Omit the images. Restate all of the records word for word.

**Excerpted data**
------------------------

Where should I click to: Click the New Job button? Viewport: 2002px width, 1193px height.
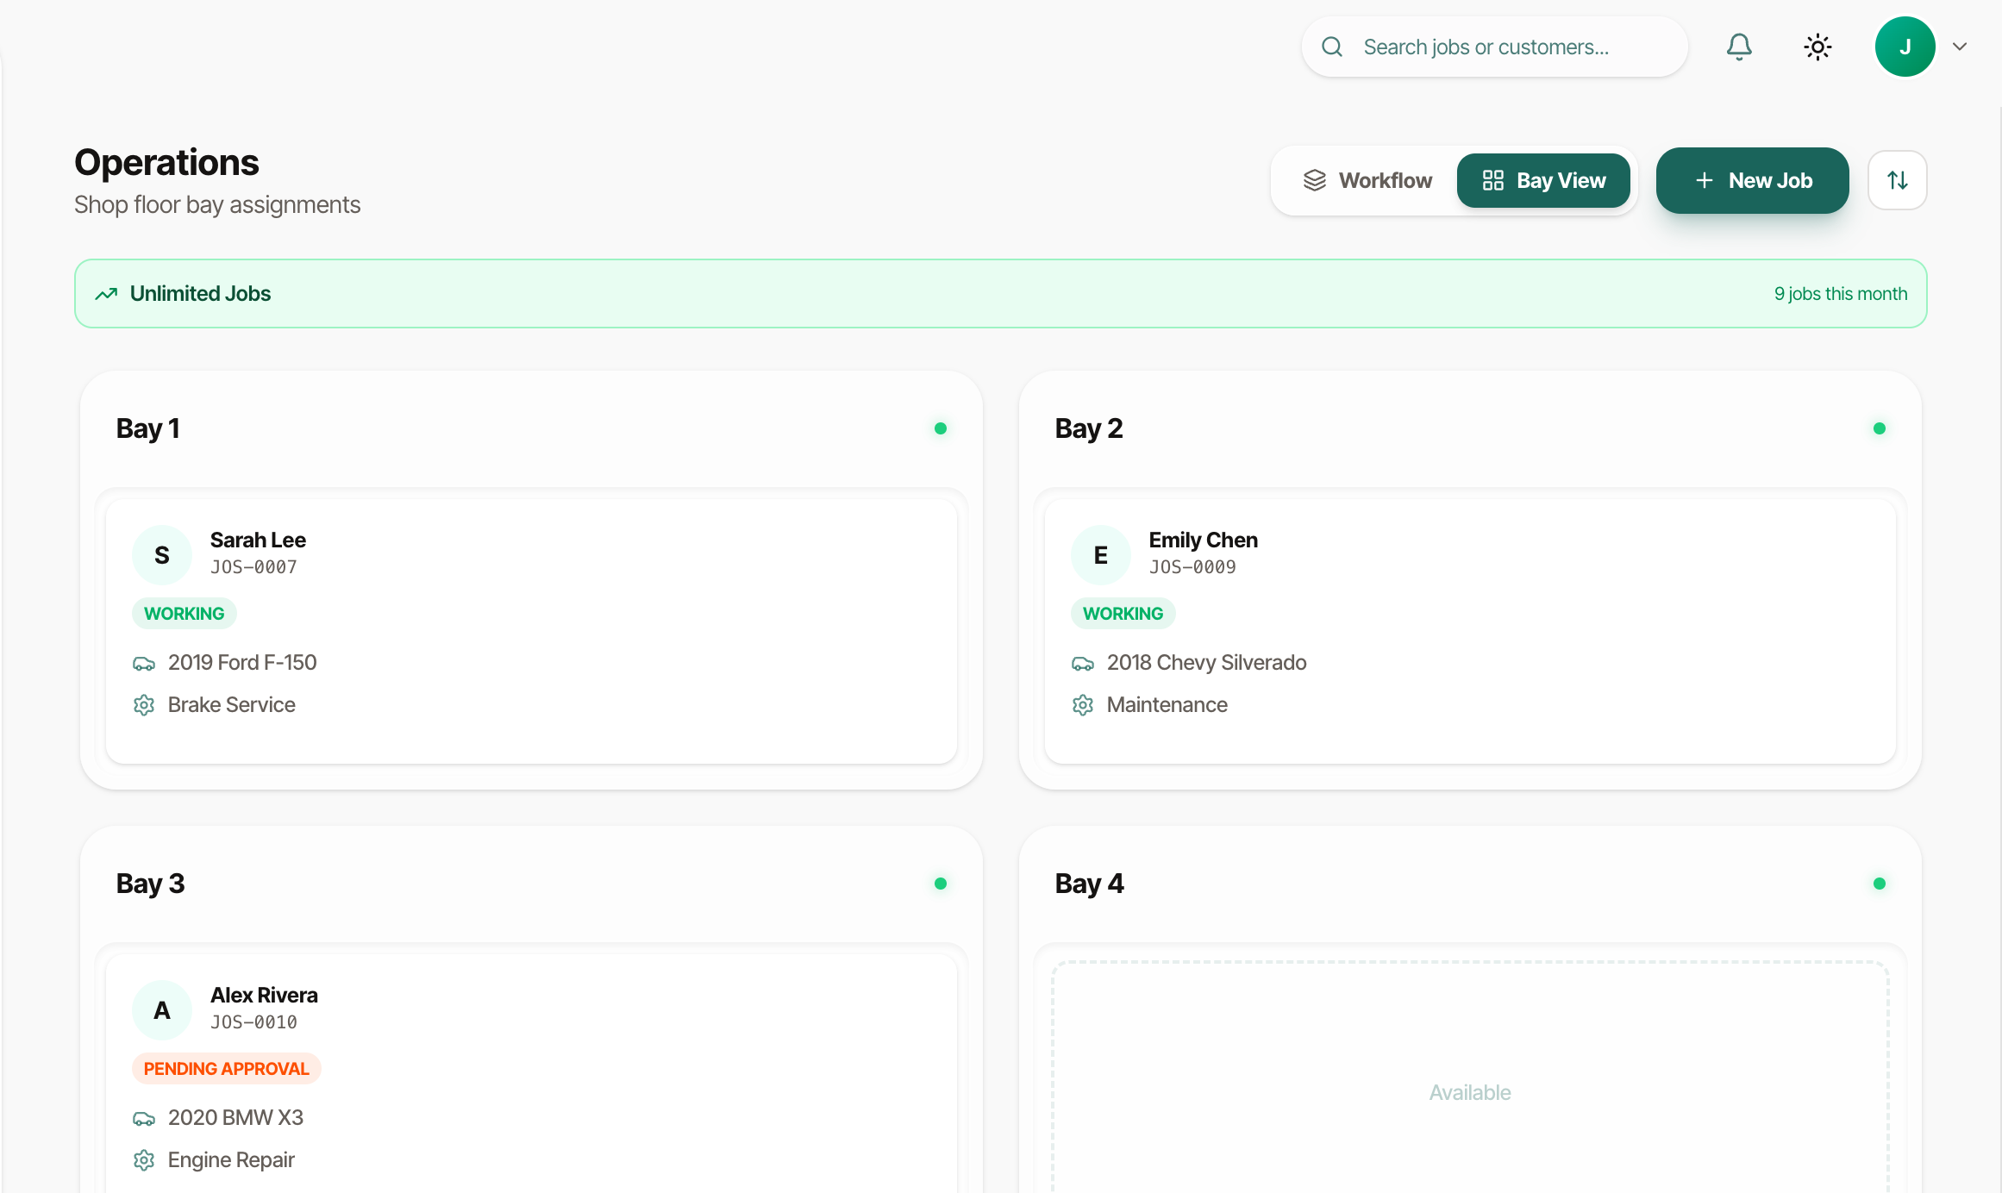coord(1752,180)
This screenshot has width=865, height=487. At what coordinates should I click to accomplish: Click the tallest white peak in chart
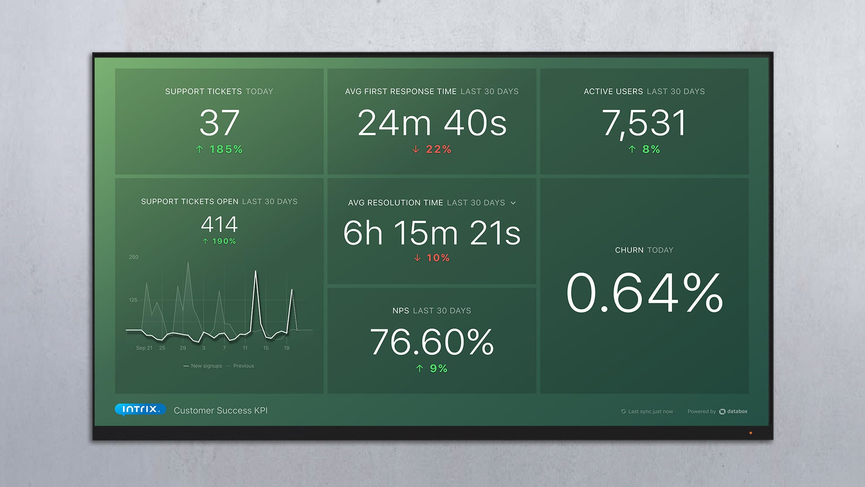(x=255, y=272)
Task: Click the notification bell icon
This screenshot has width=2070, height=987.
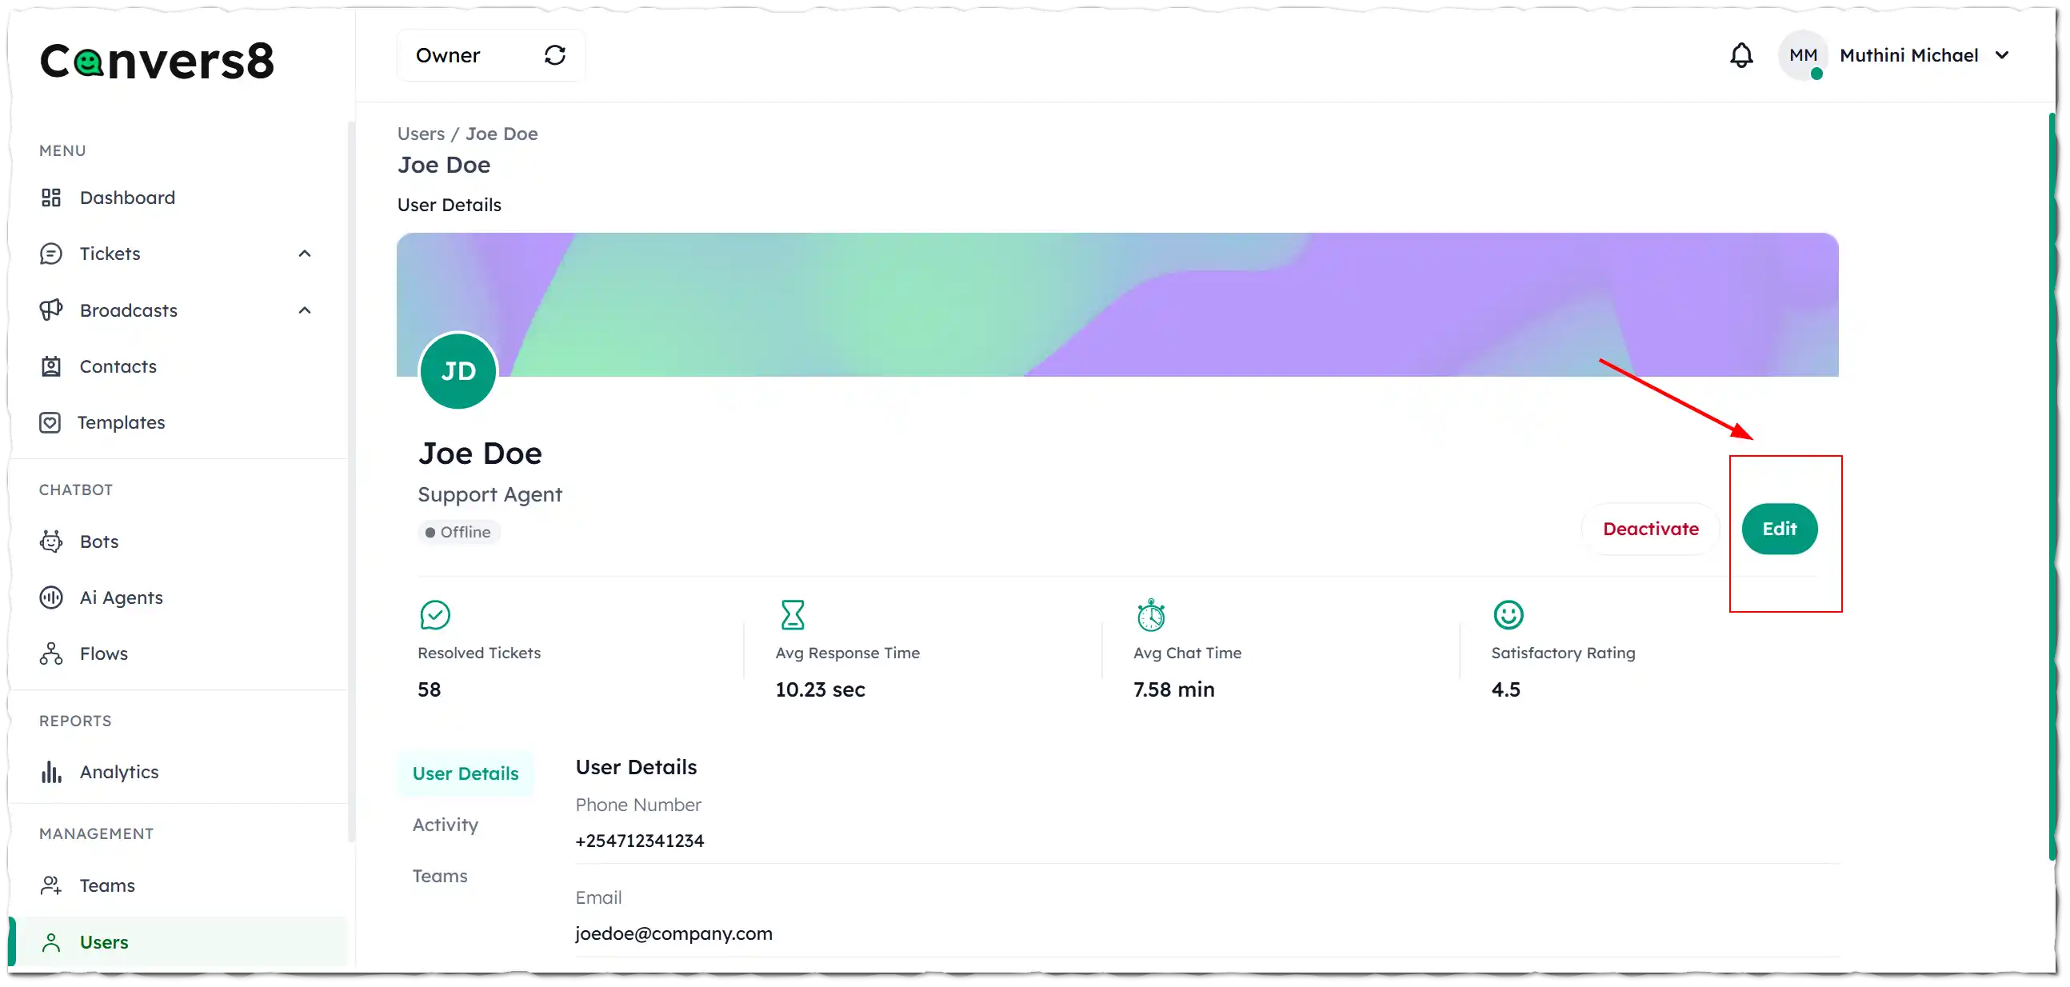Action: coord(1741,55)
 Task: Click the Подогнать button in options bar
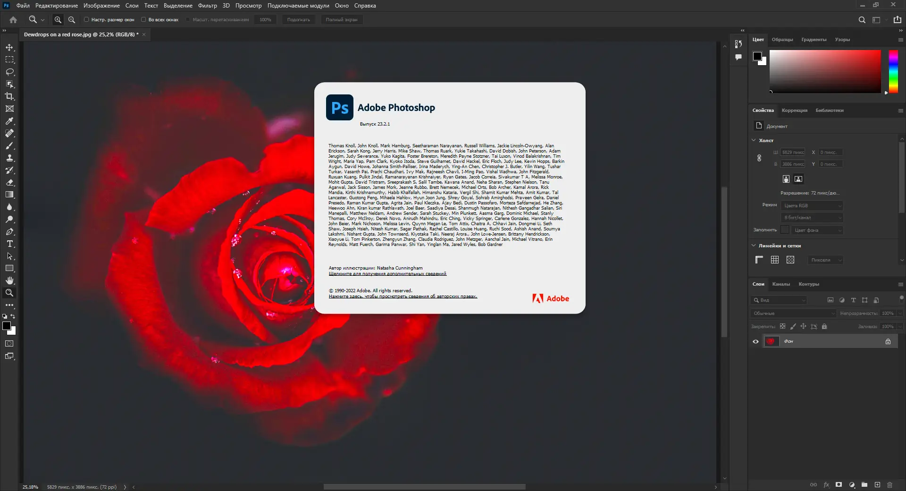(298, 19)
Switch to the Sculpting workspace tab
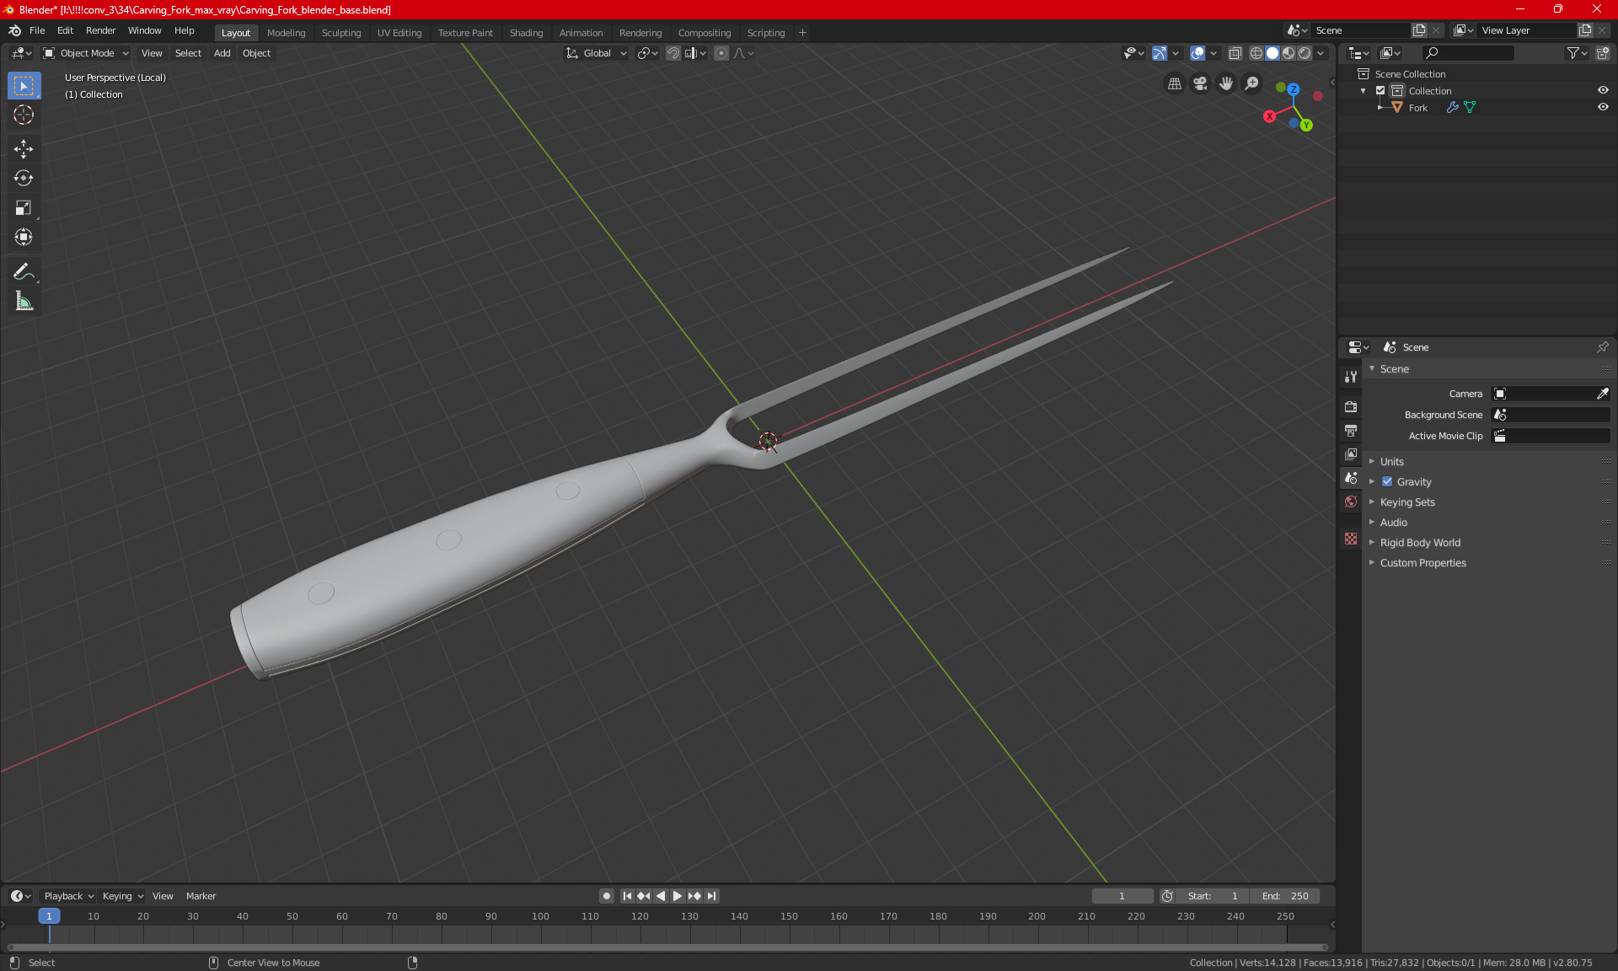 340,33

------------------------

**Solution for this problem**
Where should I click to: Click the New Job button? Viewport: 2002px width, 1193px height.
coord(1752,180)
This screenshot has width=865, height=487. At what coordinates should I click to accomplish: Click the tallest white peak in chart
(x=255, y=272)
Task: Click the notification bell icon
This screenshot has width=2070, height=987.
Action: coord(1741,55)
 Task: Click the Подогнать button in options bar
(298, 19)
Switch to the Sculpting workspace tab
 340,33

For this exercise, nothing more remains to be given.